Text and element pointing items
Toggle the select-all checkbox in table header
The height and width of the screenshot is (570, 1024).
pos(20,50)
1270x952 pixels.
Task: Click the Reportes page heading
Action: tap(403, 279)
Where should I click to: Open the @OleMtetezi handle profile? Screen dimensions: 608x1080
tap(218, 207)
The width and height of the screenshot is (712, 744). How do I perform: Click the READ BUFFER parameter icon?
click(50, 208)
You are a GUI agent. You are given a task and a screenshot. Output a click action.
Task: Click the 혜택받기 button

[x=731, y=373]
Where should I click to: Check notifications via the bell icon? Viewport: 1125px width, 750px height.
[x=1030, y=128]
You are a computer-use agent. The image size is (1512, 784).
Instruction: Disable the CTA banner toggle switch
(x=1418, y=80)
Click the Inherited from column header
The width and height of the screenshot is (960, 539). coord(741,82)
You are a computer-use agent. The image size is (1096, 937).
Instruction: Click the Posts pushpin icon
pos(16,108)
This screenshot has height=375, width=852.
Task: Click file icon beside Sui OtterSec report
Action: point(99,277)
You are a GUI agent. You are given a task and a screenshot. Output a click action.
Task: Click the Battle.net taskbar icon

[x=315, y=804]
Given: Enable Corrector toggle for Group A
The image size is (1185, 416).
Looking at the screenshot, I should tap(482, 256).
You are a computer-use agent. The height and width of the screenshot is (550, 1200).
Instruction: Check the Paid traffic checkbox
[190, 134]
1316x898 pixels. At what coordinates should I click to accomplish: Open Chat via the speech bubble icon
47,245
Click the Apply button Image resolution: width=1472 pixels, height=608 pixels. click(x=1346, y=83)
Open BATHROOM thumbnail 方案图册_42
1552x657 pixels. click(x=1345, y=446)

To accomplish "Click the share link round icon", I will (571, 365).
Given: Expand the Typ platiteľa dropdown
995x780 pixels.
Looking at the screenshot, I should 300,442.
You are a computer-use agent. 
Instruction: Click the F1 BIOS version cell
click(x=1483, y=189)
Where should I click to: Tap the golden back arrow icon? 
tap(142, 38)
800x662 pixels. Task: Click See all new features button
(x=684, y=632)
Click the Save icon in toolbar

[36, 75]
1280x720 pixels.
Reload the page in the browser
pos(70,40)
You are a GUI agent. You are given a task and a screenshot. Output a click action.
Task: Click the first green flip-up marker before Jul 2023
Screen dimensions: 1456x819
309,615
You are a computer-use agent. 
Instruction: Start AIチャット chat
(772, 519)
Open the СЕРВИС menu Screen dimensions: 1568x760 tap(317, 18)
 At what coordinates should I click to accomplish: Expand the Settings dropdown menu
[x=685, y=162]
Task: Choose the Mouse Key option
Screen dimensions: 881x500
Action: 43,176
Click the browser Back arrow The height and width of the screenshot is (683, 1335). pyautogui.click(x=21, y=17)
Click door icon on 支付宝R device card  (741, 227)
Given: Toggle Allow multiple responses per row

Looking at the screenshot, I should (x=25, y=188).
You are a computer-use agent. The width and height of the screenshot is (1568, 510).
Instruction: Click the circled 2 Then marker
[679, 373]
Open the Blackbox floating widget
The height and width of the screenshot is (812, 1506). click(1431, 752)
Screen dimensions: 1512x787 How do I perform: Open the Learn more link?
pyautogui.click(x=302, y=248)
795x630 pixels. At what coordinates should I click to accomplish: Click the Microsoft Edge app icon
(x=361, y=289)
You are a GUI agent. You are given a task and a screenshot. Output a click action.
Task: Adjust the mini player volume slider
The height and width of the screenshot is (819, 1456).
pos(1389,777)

DIRECTIVE: Reproduce the lines of every item above verbatim.

COMPLETE RESPONSE:
Toggle the select-all checkbox in table header
The height and width of the screenshot is (570, 1024).
pos(20,50)
1270x952 pixels.
Task: Click the Reportes page heading
Action: tap(403, 279)
Where should I click to: Open the @OleMtetezi handle profile? Screen dimensions: 608x1080
tap(218, 207)
The width and height of the screenshot is (712, 744). How do I perform: Click the READ BUFFER parameter icon?
click(50, 208)
You are a GUI agent. You are given a task and a screenshot. Output a click action.
Task: Click the 혜택받기 button

[x=731, y=373]
Where should I click to: Check notifications via the bell icon? Viewport: 1125px width, 750px height.
[x=1030, y=128]
You are a computer-use agent. The image size is (1512, 784).
Instruction: Disable the CTA banner toggle switch
(x=1418, y=80)
Click the Inherited from column header
The width and height of the screenshot is (960, 539). coord(741,82)
You are a computer-use agent. The image size is (1096, 937).
Instruction: Click the Posts pushpin icon
pos(16,108)
This screenshot has height=375, width=852.
Task: Click file icon beside Sui OtterSec report
Action: point(99,277)
You are a GUI agent. You are given a task and a screenshot. Output a click action.
Task: Click the Battle.net taskbar icon

[x=315, y=804]
Given: Enable Corrector toggle for Group A
The image size is (1185, 416).
Looking at the screenshot, I should tap(482, 256).
You are a computer-use agent. The height and width of the screenshot is (550, 1200).
Instruction: Check the Paid traffic checkbox
[190, 134]
1316x898 pixels. At what coordinates should I click to accomplish: Open Chat via the speech bubble icon
47,245
Click the Apply button Image resolution: width=1472 pixels, height=608 pixels. click(x=1346, y=83)
Open BATHROOM thumbnail 方案图册_42
1552x657 pixels. click(x=1345, y=446)

To accomplish "Click the share link round icon", I will (571, 365).
Given: Expand the Typ platiteľa dropdown
995x780 pixels.
Looking at the screenshot, I should 300,442.
You are a computer-use agent. 
Instruction: Click the F1 BIOS version cell
click(x=1483, y=189)
Where should I click to: Tap the golden back arrow icon? 
tap(142, 38)
800x662 pixels. Task: Click See all new features button
(x=684, y=632)
Click the Save icon in toolbar

[36, 75]
1280x720 pixels.
Reload the page in the browser
pos(70,40)
You are a GUI agent. You are given a task and a screenshot. Output a click action.
Task: Click the first green flip-up marker before Jul 2023
Screen dimensions: 1456x819
309,615
You are a computer-use agent. 
Instruction: Start AIチャット chat
(772, 519)
Open the СЕРВИС menu Screen dimensions: 1568x760 tap(317, 18)
 At what coordinates should I click to accomplish: Expand the Settings dropdown menu
[x=685, y=162]
Task: Choose the Mouse Key option
Screen dimensions: 881x500
Action: 43,176
Click the browser Back arrow The height and width of the screenshot is (683, 1335). pyautogui.click(x=21, y=17)
Click door icon on 支付宝R device card  (741, 227)
Given: Toggle Allow multiple responses per row

Looking at the screenshot, I should (x=25, y=188).
You are a computer-use agent. The width and height of the screenshot is (1568, 510).
Instruction: Click the circled 2 Then marker
[679, 373]
Open the Blackbox floating widget
The height and width of the screenshot is (812, 1506). click(1431, 752)
Screen dimensions: 1512x787 How do I perform: Open the Learn more link?
pyautogui.click(x=302, y=248)
795x630 pixels. At what coordinates should I click to accomplish: Click the Microsoft Edge app icon
(x=361, y=289)
You are a GUI agent. You are given a task and a screenshot. Output a click action.
Task: Adjust the mini player volume slider
The height and width of the screenshot is (819, 1456).
pos(1389,777)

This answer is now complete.